Items from a dataset
•••
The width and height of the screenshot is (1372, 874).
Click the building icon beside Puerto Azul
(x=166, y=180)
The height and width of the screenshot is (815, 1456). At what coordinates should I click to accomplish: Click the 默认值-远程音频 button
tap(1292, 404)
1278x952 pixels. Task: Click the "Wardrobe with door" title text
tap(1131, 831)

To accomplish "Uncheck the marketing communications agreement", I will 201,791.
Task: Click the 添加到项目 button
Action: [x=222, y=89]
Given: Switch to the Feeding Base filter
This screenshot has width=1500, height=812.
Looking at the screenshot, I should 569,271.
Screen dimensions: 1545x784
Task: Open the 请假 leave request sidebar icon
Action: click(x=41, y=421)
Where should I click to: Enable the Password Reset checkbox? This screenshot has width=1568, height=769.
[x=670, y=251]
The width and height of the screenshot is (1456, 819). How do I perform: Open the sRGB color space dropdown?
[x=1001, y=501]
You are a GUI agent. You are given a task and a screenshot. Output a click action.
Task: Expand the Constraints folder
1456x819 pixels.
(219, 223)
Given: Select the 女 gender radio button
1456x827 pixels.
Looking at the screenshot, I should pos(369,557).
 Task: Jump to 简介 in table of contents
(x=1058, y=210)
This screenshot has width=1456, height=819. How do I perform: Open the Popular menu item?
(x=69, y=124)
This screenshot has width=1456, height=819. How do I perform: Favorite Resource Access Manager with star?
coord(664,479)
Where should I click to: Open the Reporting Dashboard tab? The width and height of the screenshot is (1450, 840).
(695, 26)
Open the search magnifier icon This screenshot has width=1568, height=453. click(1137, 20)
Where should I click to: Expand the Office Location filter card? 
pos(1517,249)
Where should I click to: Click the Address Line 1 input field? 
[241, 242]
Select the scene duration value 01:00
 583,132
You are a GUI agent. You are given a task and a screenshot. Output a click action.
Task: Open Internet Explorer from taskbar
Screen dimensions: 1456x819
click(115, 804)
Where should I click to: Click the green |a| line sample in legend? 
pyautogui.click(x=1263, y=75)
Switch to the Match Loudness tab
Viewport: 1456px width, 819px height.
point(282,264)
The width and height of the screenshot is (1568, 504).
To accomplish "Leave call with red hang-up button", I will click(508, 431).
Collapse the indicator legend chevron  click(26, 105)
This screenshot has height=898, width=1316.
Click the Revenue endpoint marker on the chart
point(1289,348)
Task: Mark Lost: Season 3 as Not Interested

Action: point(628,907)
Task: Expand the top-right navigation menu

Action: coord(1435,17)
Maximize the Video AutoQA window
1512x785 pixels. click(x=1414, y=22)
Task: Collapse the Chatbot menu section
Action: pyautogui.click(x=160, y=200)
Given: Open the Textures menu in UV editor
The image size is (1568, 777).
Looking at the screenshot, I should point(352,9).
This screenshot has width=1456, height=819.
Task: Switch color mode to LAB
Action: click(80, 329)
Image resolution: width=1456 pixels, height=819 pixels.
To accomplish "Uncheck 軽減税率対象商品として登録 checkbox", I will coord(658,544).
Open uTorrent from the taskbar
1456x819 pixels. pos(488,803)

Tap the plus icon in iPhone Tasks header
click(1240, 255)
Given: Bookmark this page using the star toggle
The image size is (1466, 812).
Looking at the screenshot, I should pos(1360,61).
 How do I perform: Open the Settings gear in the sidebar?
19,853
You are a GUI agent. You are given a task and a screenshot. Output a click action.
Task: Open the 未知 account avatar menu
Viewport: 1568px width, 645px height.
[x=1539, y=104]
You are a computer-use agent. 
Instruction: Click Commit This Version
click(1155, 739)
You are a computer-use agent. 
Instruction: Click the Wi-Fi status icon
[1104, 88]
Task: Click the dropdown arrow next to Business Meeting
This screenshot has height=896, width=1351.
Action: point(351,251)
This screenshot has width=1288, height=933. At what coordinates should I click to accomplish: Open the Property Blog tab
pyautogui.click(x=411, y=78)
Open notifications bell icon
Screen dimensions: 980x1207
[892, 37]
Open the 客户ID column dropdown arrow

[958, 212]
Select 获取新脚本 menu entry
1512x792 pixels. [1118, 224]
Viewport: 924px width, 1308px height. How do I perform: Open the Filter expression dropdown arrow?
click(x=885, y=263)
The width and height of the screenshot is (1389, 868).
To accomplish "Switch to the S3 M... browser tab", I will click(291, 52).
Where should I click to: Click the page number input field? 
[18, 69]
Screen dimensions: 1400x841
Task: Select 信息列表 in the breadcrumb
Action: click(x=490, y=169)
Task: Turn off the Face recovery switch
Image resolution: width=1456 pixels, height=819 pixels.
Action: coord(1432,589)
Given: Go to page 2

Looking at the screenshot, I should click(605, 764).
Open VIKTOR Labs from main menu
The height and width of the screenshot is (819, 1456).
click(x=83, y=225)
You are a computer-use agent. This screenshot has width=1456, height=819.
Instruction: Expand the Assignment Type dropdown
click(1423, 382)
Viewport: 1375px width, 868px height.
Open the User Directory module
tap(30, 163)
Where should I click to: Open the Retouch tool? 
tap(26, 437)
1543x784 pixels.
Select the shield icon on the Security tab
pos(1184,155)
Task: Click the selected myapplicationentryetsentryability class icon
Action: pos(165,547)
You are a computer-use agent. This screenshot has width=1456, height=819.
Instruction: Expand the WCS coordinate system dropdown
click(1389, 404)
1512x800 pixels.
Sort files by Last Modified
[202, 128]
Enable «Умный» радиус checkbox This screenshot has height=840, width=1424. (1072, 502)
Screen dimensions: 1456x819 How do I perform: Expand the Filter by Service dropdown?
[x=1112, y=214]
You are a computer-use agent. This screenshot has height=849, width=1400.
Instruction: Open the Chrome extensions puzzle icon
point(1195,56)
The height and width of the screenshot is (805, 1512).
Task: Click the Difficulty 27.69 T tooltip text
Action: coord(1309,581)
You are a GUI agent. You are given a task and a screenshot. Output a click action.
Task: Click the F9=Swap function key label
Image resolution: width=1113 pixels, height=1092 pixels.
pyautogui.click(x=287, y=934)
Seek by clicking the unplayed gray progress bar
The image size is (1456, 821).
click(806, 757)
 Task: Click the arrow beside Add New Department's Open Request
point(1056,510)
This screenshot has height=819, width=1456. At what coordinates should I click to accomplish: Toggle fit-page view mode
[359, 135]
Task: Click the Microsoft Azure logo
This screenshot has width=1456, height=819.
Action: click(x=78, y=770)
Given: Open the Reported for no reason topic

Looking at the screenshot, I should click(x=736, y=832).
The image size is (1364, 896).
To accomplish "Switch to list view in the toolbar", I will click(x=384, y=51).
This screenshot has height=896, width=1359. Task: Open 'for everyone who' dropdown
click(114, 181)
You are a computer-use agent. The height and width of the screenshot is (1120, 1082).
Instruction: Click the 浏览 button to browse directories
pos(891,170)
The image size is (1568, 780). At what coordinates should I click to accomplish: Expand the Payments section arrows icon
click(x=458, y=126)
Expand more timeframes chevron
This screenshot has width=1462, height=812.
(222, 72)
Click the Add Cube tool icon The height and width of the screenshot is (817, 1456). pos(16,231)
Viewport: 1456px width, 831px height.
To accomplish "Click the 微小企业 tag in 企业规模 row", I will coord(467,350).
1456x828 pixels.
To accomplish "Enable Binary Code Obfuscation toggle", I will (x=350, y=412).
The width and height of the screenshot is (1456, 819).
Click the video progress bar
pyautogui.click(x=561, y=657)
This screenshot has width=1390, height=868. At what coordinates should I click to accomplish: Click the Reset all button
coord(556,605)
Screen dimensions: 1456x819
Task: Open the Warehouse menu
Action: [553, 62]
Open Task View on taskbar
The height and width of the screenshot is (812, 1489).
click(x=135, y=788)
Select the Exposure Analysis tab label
•••
* How to complete this task *
Retyping the data above exactly and in full is the task.

* Written reply *
The width and height of the screenshot is (1372, 874).
Click the building icon beside Puerto Azul
(x=166, y=180)
The height and width of the screenshot is (815, 1456). At what coordinates should I click to accomplish: Click the 默认值-远程音频 button
tap(1292, 404)
1278x952 pixels. Task: Click the "Wardrobe with door" title text
tap(1131, 831)

To accomplish "Uncheck the marketing communications agreement", I will 201,791.
Task: Click the 添加到项目 button
Action: [x=222, y=89]
Given: Switch to the Feeding Base filter
This screenshot has width=1500, height=812.
Looking at the screenshot, I should 569,271.
Screen dimensions: 1545x784
Task: Open the 请假 leave request sidebar icon
Action: click(x=41, y=421)
Where should I click to: Enable the Password Reset checkbox? This screenshot has width=1568, height=769.
[x=670, y=251]
The width and height of the screenshot is (1456, 819). How do I perform: Open the sRGB color space dropdown?
[x=1001, y=501]
You are a GUI agent. You are given a task and a screenshot. Output a click action.
Task: Expand the Constraints folder
1456x819 pixels.
(219, 223)
Given: Select the 女 gender radio button
1456x827 pixels.
Looking at the screenshot, I should pos(369,557).
 Task: Jump to 简介 in table of contents
(x=1058, y=210)
This screenshot has width=1456, height=819. How do I perform: Open the Popular menu item?
(x=69, y=124)
This screenshot has width=1456, height=819. How do I perform: Favorite Resource Access Manager with star?
coord(664,479)
Where should I click to: Open the Reporting Dashboard tab? The width and height of the screenshot is (1450, 840).
(695, 26)
Open the search magnifier icon This screenshot has width=1568, height=453. click(1137, 20)
Where should I click to: Expand the Office Location filter card? 
pos(1517,249)
Where should I click to: Click the Address Line 1 input field? 
[241, 242]
Select the scene duration value 01:00
 583,132
You are a GUI agent. You are given a task and a screenshot. Output a click action.
Task: Open Internet Explorer from taskbar
Screen dimensions: 1456x819
click(115, 804)
Where should I click to: Click the green |a| line sample in legend? 
pyautogui.click(x=1263, y=75)
Switch to the Match Loudness tab
Viewport: 1456px width, 819px height.
point(282,264)
The width and height of the screenshot is (1568, 504).
To accomplish "Leave call with red hang-up button", I will click(508, 431).
Collapse the indicator legend chevron  click(26, 105)
This screenshot has height=898, width=1316.
Click the Revenue endpoint marker on the chart
point(1289,348)
Task: Mark Lost: Season 3 as Not Interested

Action: point(628,907)
Task: Expand the top-right navigation menu

Action: coord(1435,17)
Maximize the Video AutoQA window
1512x785 pixels. click(x=1414, y=22)
Task: Collapse the Chatbot menu section
Action: pyautogui.click(x=160, y=200)
Given: Open the Textures menu in UV editor
The image size is (1568, 777).
Looking at the screenshot, I should point(352,9).
This screenshot has width=1456, height=819.
Task: Switch color mode to LAB
Action: click(80, 329)
Image resolution: width=1456 pixels, height=819 pixels.
To accomplish "Uncheck 軽減税率対象商品として登録 checkbox", I will coord(658,544).
Open uTorrent from the taskbar
1456x819 pixels. pos(488,803)

Tap the plus icon in iPhone Tasks header
click(1240, 255)
Given: Bookmark this page using the star toggle
The image size is (1466, 812).
Looking at the screenshot, I should pos(1360,61).
 How do I perform: Open the Settings gear in the sidebar?
19,853
You are a GUI agent. You are given a task and a screenshot. Output a click action.
Task: Open the 未知 account avatar menu
Viewport: 1568px width, 645px height.
[x=1539, y=104]
You are a computer-use agent. 
Instruction: Click Commit This Version
click(1155, 739)
You are a computer-use agent. 
Instruction: Click the Wi-Fi status icon
[1104, 88]
Task: Click the dropdown arrow next to Business Meeting
This screenshot has height=896, width=1351.
Action: point(351,251)
This screenshot has width=1288, height=933. At what coordinates should I click to accomplish: Open the Property Blog tab
pyautogui.click(x=411, y=78)
Open notifications bell icon
Screen dimensions: 980x1207
[892, 37]
Open the 客户ID column dropdown arrow

[958, 212]
Select 获取新脚本 menu entry
1512x792 pixels. [1118, 224]
Viewport: 924px width, 1308px height. How do I perform: Open the Filter expression dropdown arrow?
click(x=885, y=263)
The width and height of the screenshot is (1389, 868).
To accomplish "Switch to the S3 M... browser tab", I will click(291, 52).
Where should I click to: Click the page number input field? 
[18, 69]
Screen dimensions: 1400x841
Task: Select 信息列表 in the breadcrumb
Action: click(x=490, y=169)
Task: Turn off the Face recovery switch
Image resolution: width=1456 pixels, height=819 pixels.
Action: coord(1432,589)
Given: Go to page 2

Looking at the screenshot, I should click(605, 764).
Open VIKTOR Labs from main menu
The height and width of the screenshot is (819, 1456).
click(x=83, y=225)
You are a computer-use agent. This screenshot has width=1456, height=819.
Instruction: Expand the Assignment Type dropdown
click(1423, 382)
Viewport: 1375px width, 868px height.
Open the User Directory module
tap(30, 163)
Where should I click to: Open the Retouch tool? 
tap(26, 437)
1543x784 pixels.
Select the shield icon on the Security tab
pos(1184,155)
Task: Click the selected myapplicationentryetsentryability class icon
Action: pos(165,547)
You are a computer-use agent. This screenshot has width=1456, height=819.
Instruction: Expand the WCS coordinate system dropdown
click(1389, 404)
1512x800 pixels.
Sort files by Last Modified
[202, 128]
Enable «Умный» радиус checkbox This screenshot has height=840, width=1424. (1072, 502)
Screen dimensions: 1456x819 How do I perform: Expand the Filter by Service dropdown?
[x=1112, y=214]
You are a computer-use agent. This screenshot has height=849, width=1400.
Instruction: Open the Chrome extensions puzzle icon
point(1195,56)
The height and width of the screenshot is (805, 1512).
Task: Click the Difficulty 27.69 T tooltip text
Action: coord(1309,581)
You are a GUI agent. You are given a task and a screenshot. Output a click action.
Task: Click the F9=Swap function key label
Image resolution: width=1113 pixels, height=1092 pixels.
pyautogui.click(x=287, y=934)
Seek by clicking the unplayed gray progress bar
The image size is (1456, 821).
click(806, 757)
 Task: Click the arrow beside Add New Department's Open Request
point(1056,510)
This screenshot has height=819, width=1456. At what coordinates should I click to accomplish: Toggle fit-page view mode
[359, 135]
Task: Click the Microsoft Azure logo
This screenshot has width=1456, height=819.
Action: click(x=78, y=770)
Given: Open the Reported for no reason topic

Looking at the screenshot, I should click(x=736, y=832).
The image size is (1364, 896).
To accomplish "Switch to list view in the toolbar", I will click(x=384, y=51).
This screenshot has height=896, width=1359. Task: Open 'for everyone who' dropdown
click(114, 181)
You are a computer-use agent. The height and width of the screenshot is (1120, 1082).
Instruction: Click the 浏览 button to browse directories
pos(891,170)
The image size is (1568, 780). At what coordinates should I click to accomplish: Expand the Payments section arrows icon
click(x=458, y=126)
Expand more timeframes chevron
This screenshot has width=1462, height=812.
(222, 72)
Click the Add Cube tool icon The height and width of the screenshot is (817, 1456). pos(16,231)
Viewport: 1456px width, 831px height.
To accomplish "Click the 微小企业 tag in 企业规模 row", I will coord(467,350).
1456x828 pixels.
To accomplish "Enable Binary Code Obfuscation toggle", I will (x=350, y=412).
The width and height of the screenshot is (1456, 819).
Click the video progress bar
pyautogui.click(x=561, y=657)
This screenshot has width=1390, height=868. At what coordinates should I click to accomplish: Click the Reset all button
coord(556,605)
Screen dimensions: 1456x819
Task: Open the Warehouse menu
Action: [553, 62]
Open Task View on taskbar
The height and width of the screenshot is (812, 1489).
click(x=135, y=788)
Select the Exposure Analysis tab label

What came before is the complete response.